:: Extract provided ::

At prices this low you’d be crazy not to overthrow Capitalism!

Manifest Destiny

Read The Communist Manifesto (available online and at retailers nationwide) and what you find is not only an impassioned plea for the “workers of the world to unite,” but also an argument concerning the nature of history and the role the bourgeoisie—our capitalist oppressors—play in bringing about the rise of the proletariat—we capitalist oppressed. While we tend to focus on Marx’s analysis of how the bourgeoisie destroy society, pushing all of the classes that used to exist down until there is finally no one left but the few Haves and the ever-expanding Have-Nots, we should not ignore what Marx believes this destruction and this oppression can reveal to us along the way.

The bourgeoisie, wherever it has got the upper hand, has put an end to all feudal, patriarchal, idyllic relations. It has pitilessly torn asunder the motley feudal ties that bound man to his ‘natural superiors,’ and has left no other nexus between man and man than naked self-interest, than callous ‘cash payment.’ It has drowned the most heavenly ecstasies of religious fervor, of chivalrous enthusiasm, of philistine sentimentalism, in the icy water of egotistical calculation. It has resolved personal worth into exchange value, and in place of the numberless indefeasible chartered freedoms, has set up that single, unconscionable freedom—Free Trade. In one word, for exploitation, veiled by religious and political illusions, it has substituted naked, shameless, direct, brutal exploitation.

:::
:: Supplied data ::

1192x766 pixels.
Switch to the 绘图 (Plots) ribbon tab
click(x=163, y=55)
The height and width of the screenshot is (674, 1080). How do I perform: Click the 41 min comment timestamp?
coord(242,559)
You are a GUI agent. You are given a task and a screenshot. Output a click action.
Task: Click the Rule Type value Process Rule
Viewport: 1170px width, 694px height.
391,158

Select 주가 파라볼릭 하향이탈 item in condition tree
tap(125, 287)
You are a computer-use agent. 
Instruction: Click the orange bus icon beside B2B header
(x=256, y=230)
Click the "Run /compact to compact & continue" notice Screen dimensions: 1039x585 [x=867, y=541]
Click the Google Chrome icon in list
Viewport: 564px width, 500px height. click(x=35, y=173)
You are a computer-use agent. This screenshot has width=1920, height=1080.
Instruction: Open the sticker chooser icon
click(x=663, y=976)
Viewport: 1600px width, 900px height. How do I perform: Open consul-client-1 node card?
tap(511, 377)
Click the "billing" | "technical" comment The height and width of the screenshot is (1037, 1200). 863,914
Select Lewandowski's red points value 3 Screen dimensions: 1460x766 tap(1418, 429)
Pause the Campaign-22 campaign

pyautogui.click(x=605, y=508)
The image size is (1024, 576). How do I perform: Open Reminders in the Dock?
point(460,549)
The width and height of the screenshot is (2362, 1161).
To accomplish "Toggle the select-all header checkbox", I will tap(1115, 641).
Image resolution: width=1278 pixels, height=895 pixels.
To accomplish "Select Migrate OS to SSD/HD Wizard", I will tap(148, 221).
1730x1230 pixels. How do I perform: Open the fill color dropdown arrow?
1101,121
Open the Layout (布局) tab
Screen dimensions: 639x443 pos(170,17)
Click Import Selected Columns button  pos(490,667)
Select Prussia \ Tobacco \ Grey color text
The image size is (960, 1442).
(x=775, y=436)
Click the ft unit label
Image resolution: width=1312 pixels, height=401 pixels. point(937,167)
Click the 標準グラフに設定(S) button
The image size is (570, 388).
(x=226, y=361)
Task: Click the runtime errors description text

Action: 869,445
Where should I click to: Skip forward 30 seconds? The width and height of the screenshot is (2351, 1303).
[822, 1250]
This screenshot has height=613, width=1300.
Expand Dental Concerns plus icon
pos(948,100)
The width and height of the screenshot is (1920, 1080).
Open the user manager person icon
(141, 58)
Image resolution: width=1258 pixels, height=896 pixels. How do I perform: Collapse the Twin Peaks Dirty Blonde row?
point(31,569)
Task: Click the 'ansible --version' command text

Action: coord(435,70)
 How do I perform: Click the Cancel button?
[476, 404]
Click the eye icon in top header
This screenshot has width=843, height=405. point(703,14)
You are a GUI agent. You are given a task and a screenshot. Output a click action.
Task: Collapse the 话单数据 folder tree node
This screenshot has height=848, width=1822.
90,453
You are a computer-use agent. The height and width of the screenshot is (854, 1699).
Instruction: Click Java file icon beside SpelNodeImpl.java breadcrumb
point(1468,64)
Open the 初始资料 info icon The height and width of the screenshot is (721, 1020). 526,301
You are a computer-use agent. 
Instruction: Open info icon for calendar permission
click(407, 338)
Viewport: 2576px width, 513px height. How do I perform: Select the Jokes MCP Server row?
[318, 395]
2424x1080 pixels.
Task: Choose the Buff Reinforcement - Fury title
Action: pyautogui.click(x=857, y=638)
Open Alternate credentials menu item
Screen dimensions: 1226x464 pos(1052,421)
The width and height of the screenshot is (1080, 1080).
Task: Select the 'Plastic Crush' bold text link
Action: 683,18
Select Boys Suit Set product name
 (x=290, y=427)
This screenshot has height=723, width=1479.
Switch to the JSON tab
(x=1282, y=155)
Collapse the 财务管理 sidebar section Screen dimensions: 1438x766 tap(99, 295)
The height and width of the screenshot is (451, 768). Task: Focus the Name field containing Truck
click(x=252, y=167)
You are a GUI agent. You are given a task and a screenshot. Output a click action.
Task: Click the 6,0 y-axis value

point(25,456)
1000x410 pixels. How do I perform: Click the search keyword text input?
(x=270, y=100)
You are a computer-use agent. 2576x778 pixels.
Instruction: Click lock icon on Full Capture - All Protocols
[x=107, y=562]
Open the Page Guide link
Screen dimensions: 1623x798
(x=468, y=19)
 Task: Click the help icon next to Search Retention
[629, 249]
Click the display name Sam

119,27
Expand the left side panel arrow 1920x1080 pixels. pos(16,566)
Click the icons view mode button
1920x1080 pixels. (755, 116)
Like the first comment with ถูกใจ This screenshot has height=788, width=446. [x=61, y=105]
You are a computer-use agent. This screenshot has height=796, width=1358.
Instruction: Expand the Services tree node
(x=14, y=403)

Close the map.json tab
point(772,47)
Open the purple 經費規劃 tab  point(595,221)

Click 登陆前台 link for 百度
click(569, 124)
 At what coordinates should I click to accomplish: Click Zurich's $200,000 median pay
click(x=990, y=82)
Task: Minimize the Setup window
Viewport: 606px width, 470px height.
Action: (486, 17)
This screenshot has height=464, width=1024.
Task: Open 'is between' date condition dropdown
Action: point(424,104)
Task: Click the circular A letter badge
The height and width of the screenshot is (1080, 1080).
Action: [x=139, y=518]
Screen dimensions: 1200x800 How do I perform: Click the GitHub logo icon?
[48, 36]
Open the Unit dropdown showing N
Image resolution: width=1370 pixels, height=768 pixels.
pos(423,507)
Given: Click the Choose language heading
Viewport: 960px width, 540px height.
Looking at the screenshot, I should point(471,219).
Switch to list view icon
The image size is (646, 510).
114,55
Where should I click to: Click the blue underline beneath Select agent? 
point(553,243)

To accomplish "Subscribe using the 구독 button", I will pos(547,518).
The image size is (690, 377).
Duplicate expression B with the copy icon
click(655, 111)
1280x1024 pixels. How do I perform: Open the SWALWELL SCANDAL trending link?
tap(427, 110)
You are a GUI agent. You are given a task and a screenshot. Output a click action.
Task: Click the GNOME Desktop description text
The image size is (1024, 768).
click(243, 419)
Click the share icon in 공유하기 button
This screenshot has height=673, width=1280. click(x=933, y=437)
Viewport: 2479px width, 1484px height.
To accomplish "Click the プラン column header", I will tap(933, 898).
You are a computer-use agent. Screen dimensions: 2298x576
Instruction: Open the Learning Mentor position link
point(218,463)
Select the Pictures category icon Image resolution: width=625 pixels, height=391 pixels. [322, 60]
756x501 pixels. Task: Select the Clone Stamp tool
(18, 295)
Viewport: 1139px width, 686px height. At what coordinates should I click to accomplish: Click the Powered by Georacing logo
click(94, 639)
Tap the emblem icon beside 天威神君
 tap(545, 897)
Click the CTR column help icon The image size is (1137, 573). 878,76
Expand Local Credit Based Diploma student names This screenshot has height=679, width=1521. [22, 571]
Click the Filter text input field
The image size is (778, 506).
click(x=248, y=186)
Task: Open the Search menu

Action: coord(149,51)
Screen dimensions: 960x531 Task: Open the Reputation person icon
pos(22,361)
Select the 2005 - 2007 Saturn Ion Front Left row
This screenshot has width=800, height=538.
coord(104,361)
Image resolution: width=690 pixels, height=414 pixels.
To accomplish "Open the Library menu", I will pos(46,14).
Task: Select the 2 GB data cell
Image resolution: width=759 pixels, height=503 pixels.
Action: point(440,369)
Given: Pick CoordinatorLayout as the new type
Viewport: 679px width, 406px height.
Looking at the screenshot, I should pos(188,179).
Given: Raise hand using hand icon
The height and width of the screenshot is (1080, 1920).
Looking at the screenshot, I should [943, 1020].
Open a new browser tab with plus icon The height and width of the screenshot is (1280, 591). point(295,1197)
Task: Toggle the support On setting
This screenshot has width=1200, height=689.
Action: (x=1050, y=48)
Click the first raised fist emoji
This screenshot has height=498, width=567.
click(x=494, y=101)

:::

## [Job]
In the Manifest Destiny piece, what single freedom does the quoted passage say the bourgeoisie set up in place of the numberless chartered freedoms?

## [Task output]
Free Trade.